* Exercise materials
━━━━━━━━━━━━━━━━━━━━━━━━━━━━━━
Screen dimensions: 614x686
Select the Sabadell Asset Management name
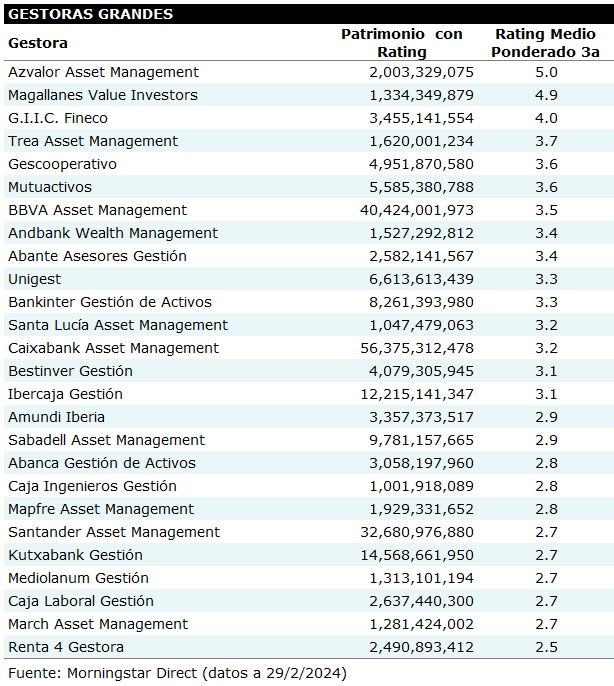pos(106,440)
━━━━━━━━━━━━━━━━━━━━━━━━━━━━━━
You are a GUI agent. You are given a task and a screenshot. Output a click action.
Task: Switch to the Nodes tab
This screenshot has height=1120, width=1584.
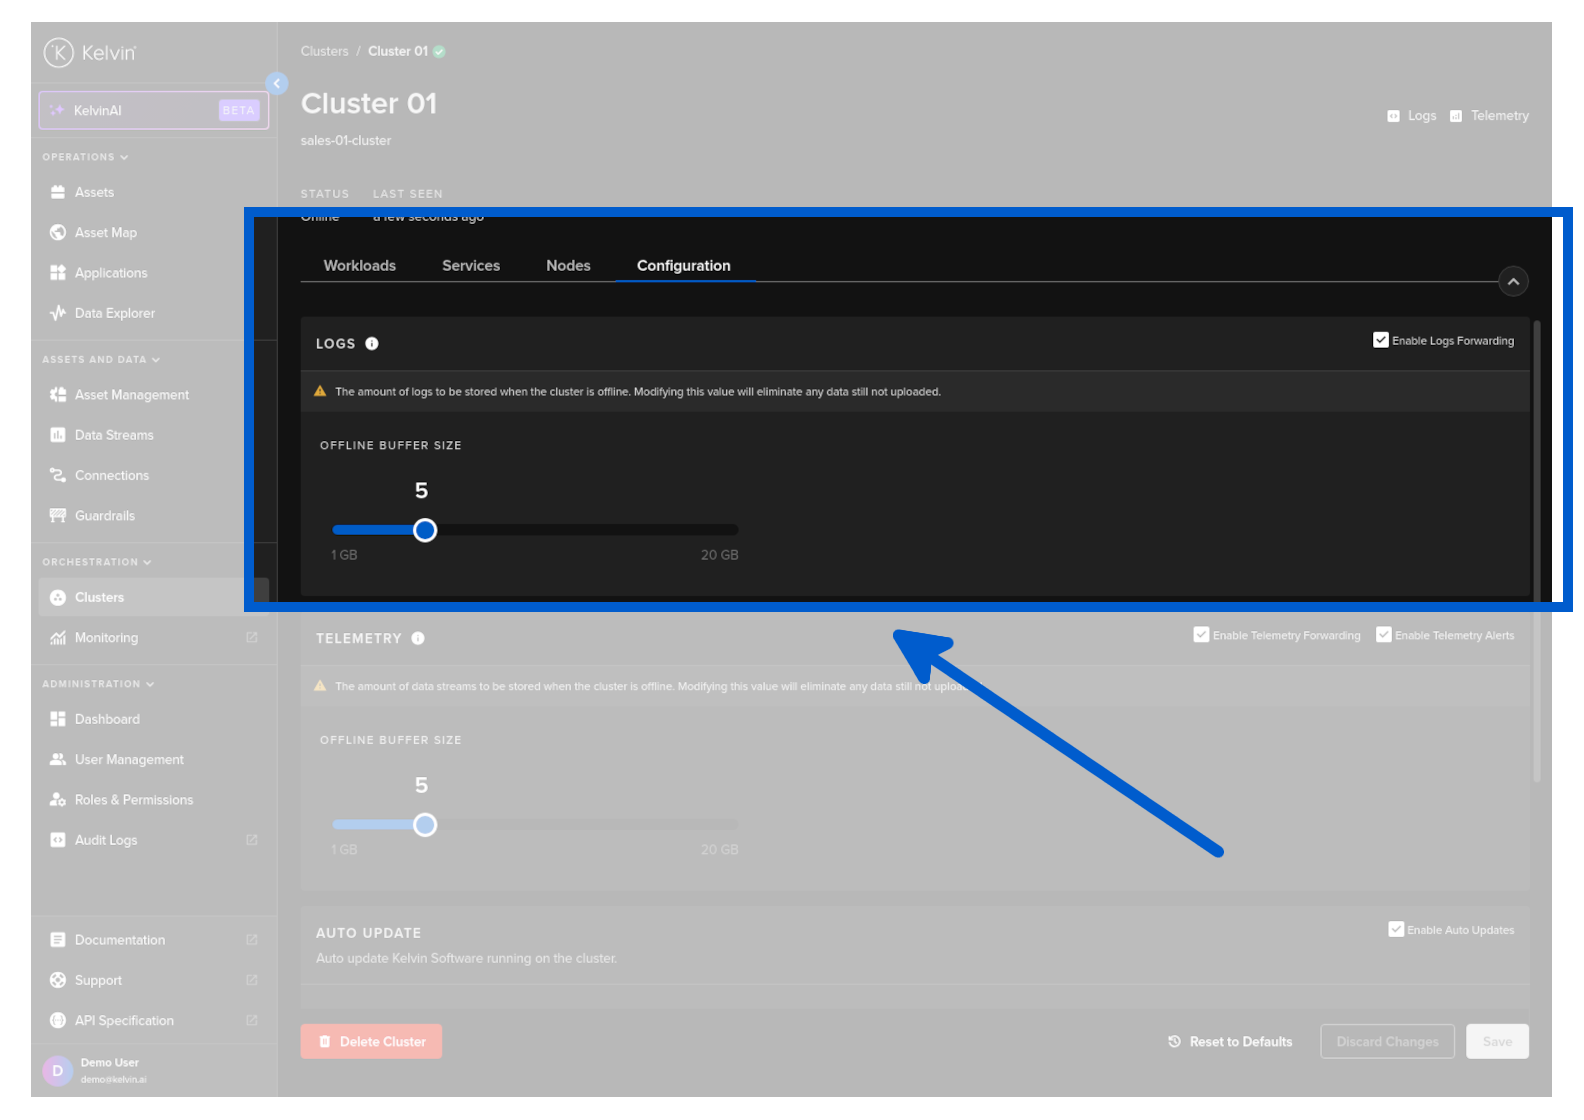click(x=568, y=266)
━━━━━━━━━━━━━━━━━━━━━━━━━━━━━━
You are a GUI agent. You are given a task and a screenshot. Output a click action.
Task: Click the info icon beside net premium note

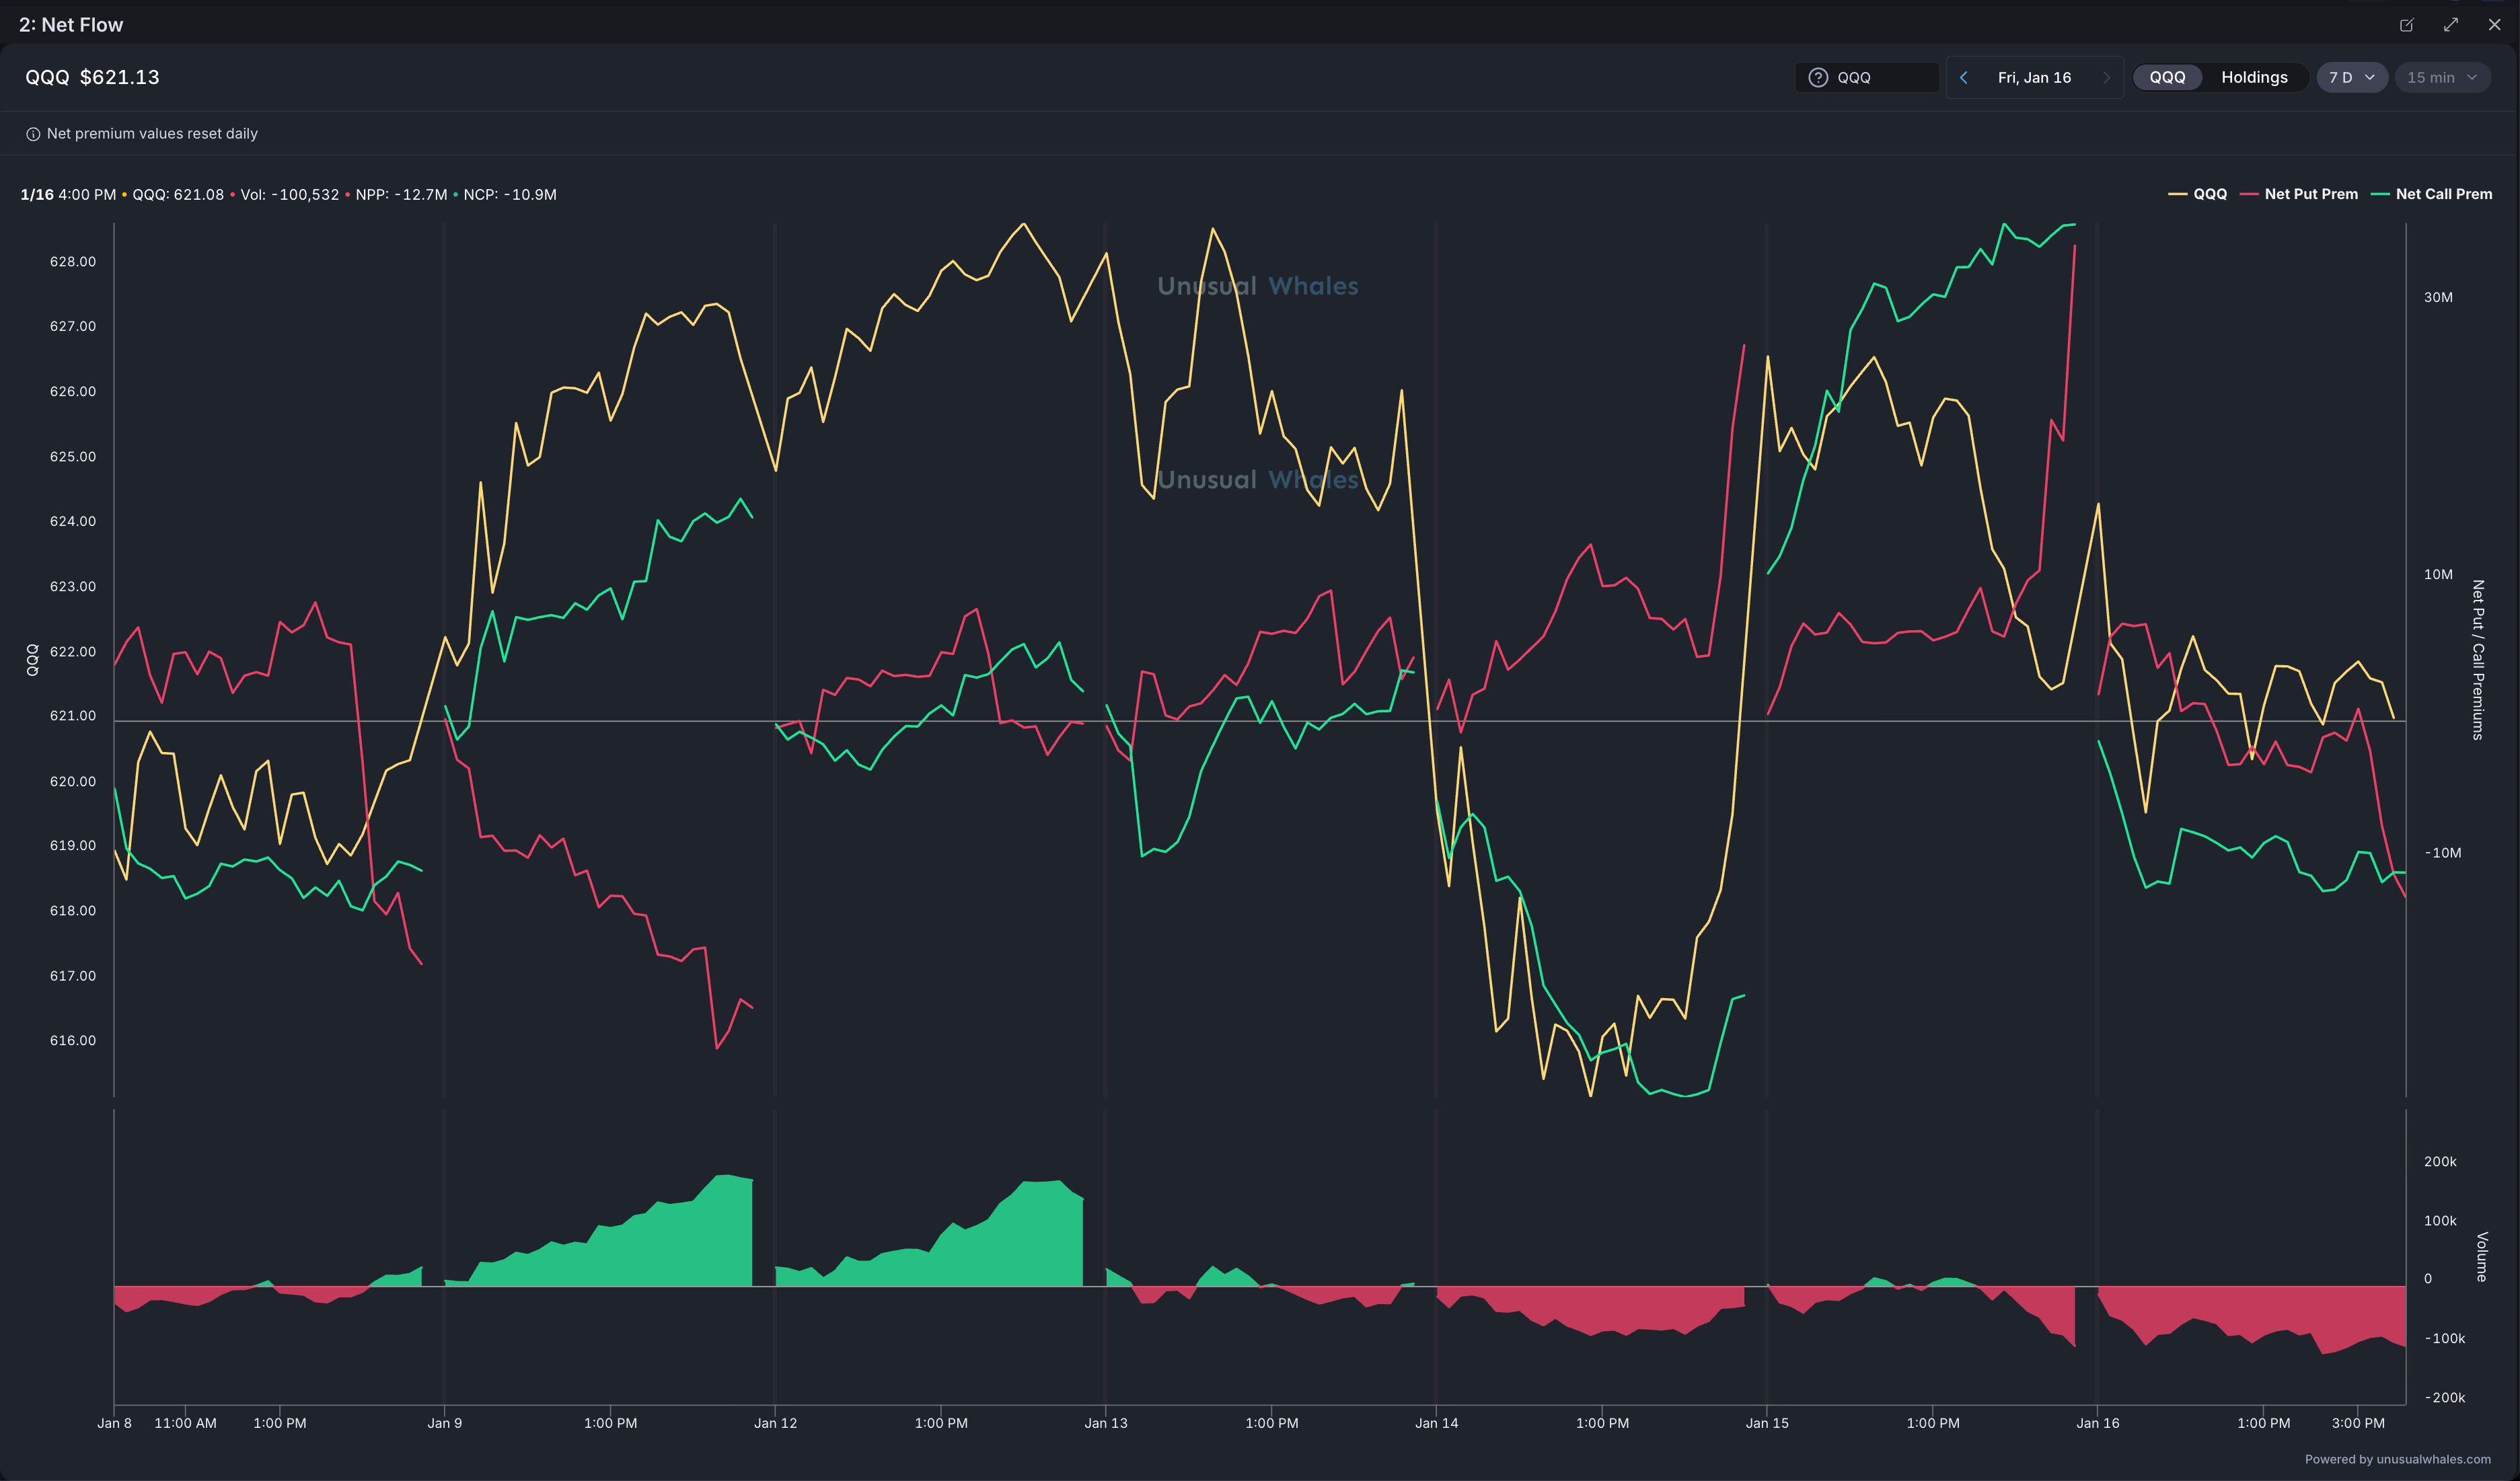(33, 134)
━━━━━━━━━━━━━━━━━━━━━━━━━━━━━━
* Given request
Quote the entries above exactly, starting at the line with "Screen dimensions: 614x686" and ending at the line with "pos(106,440)", both lines included. Leave the pictures out of your answer.

* Result for this exercise
Screen dimensions: 614x686
Select the Sabadell Asset Management name
pos(106,440)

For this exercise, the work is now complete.